■ EXERCISE TASKS
(1) In the Necco excerpt, why does the writer call the company's situation "a damn shame"? Answer in one to three sentences.
(2) Repeat the part of the Necco excerpt between "If you ask me, these" and "mine describes them.", inclusive.

++++ PAGE EXCERPT

A spokesperson for Necco did not respond to immediate request for comment from MUNCHIES on Friday regarding how many people it currently employs, though, as the Globe noted, this figure was “roughly 500” in 2011. It's also unclear whether this would halt production and distribution of these candies altogether. In the event that these layoffs materialize, though, employees at every tier of the hierarchy would be hypothetically affected, from the CEO and CFO to cooks, hard candy makers, truck operators, machine operators and attendants.

It’s been a rough few years for Necco, a company that’s been in financial dire straits since the early aughts. As Grub Street notes, the company relocated its factory from Cambridge to Revere in 2003. Last year, this very building in Revere was sold for a whopping $55 million to a team of developers who sought to convert the factory into a space for biotech and robotics, while promising candy-making operations would still exist.

It's a damn shame, as the company's got quite a vibrant portfolio of products. The company's most well-known product, though, may be Sweethearts Conversation Hearts, those chalky little slabs-o-love stamped with bromides or sexually charged calls to action—KISS ME, BE MINE, WINK WINK.

If you ask me, these sweethearts are more symbolic than appetizing. They come in vaguely fruity flavors so nondescript that they’re practically indistinguishable from one another. "Medicinal" is how a colleague of mine describes them.

They may taste dry and cloying as shit, but these candies are deeply sewn into America’s shared gastronomic consciousness. Sweethearts are the candies you stuff in last-minute Valentine's Day gifts, next to the Care Bear you gave your sixth-grade girlfriend. They're tethered to memories from youth that some of us may carry with us for the rest of our lives.

Necco's not gone quite yet, but in the event that it shutters, the jury's out on who will fill that gaping void it may leave in its absence. There's nothing that speaks your sublimated, preadolescent desires out loud better than a candy heart that tastes like a cardboard box.

++++++++
++++ SUPPLIED ENTRIES

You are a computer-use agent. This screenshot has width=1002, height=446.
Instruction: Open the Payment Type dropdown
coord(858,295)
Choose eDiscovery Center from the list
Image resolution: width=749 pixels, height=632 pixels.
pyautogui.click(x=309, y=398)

++++++++

■ ANSWERS TO THE PROBLEMS
(1) The writer calls it a damn shame because the company has a vibrant portfolio of products.

(2)
If you ask me, these sweethearts are more symbolic than appetizing. They come in vaguely fruity flavors so nondescript that they’re practically indistinguishable from one another. "Medicinal" is how a colleague of mine describes them.